Your job is to give again, exactly and with no additions, the lines in the records below from the one with "This screenshot has" through the one with "Given: Open the DNS tab", both included. Omit the pictures.

• DATA SECTION
/---
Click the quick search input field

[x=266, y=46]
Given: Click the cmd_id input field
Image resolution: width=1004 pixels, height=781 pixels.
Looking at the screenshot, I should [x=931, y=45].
\---
/---
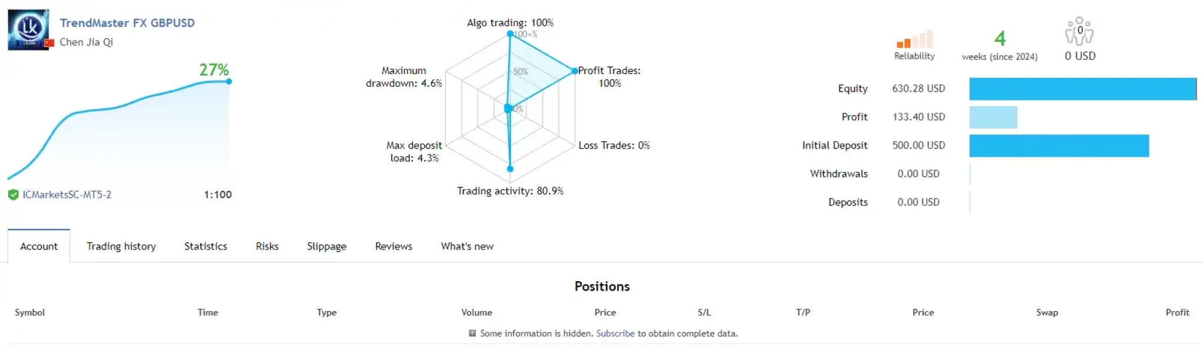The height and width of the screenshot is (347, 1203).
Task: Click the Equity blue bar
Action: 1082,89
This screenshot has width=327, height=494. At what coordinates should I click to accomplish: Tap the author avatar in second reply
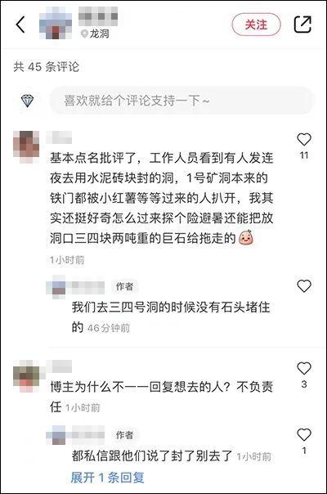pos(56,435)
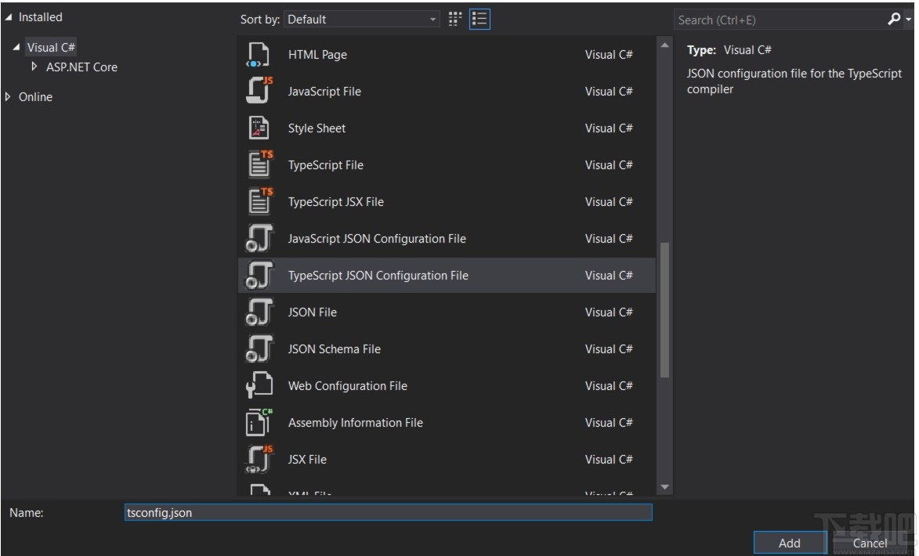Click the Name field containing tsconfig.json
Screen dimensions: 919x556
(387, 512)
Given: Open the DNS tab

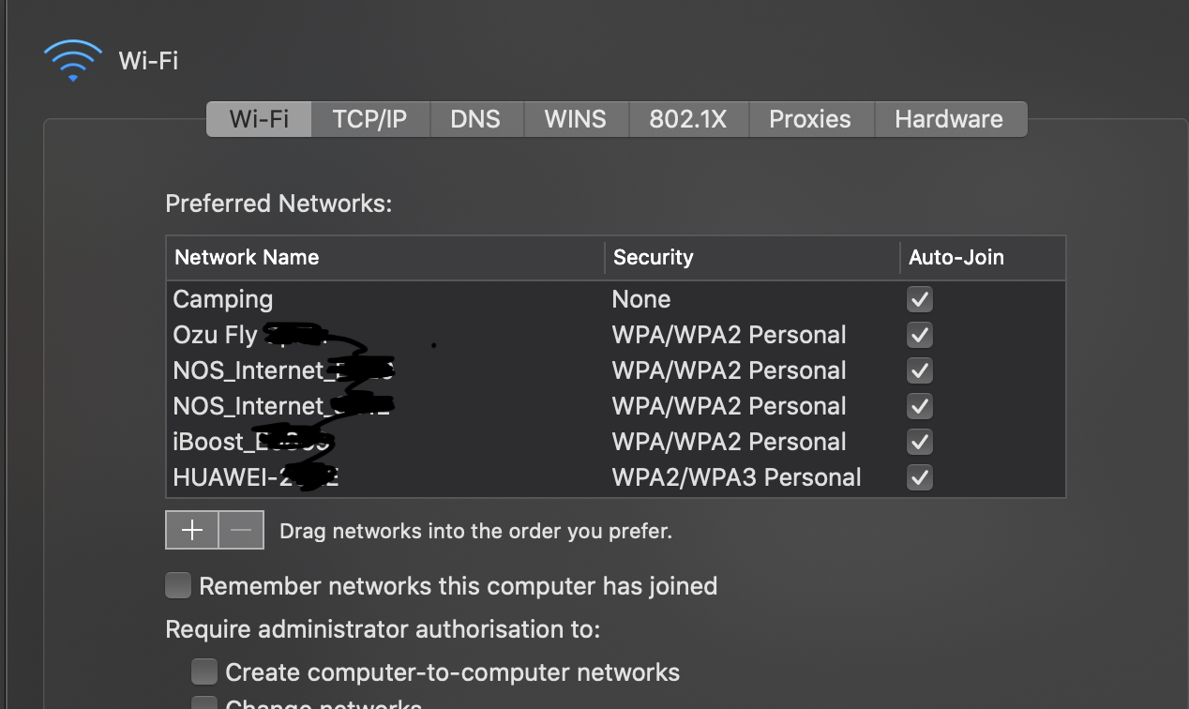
\---
/---
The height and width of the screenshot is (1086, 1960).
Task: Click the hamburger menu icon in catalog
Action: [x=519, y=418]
\---
• SOLUTION FOR THIS TASK
This screenshot has width=327, height=494. At what coordinates should I click to accomplish: Tap the author avatar in second reply
pos(56,435)
Click the Name field containing tsconfig.json
Screen dimensions: 919x556
(387, 512)
Given: Open the DNS tab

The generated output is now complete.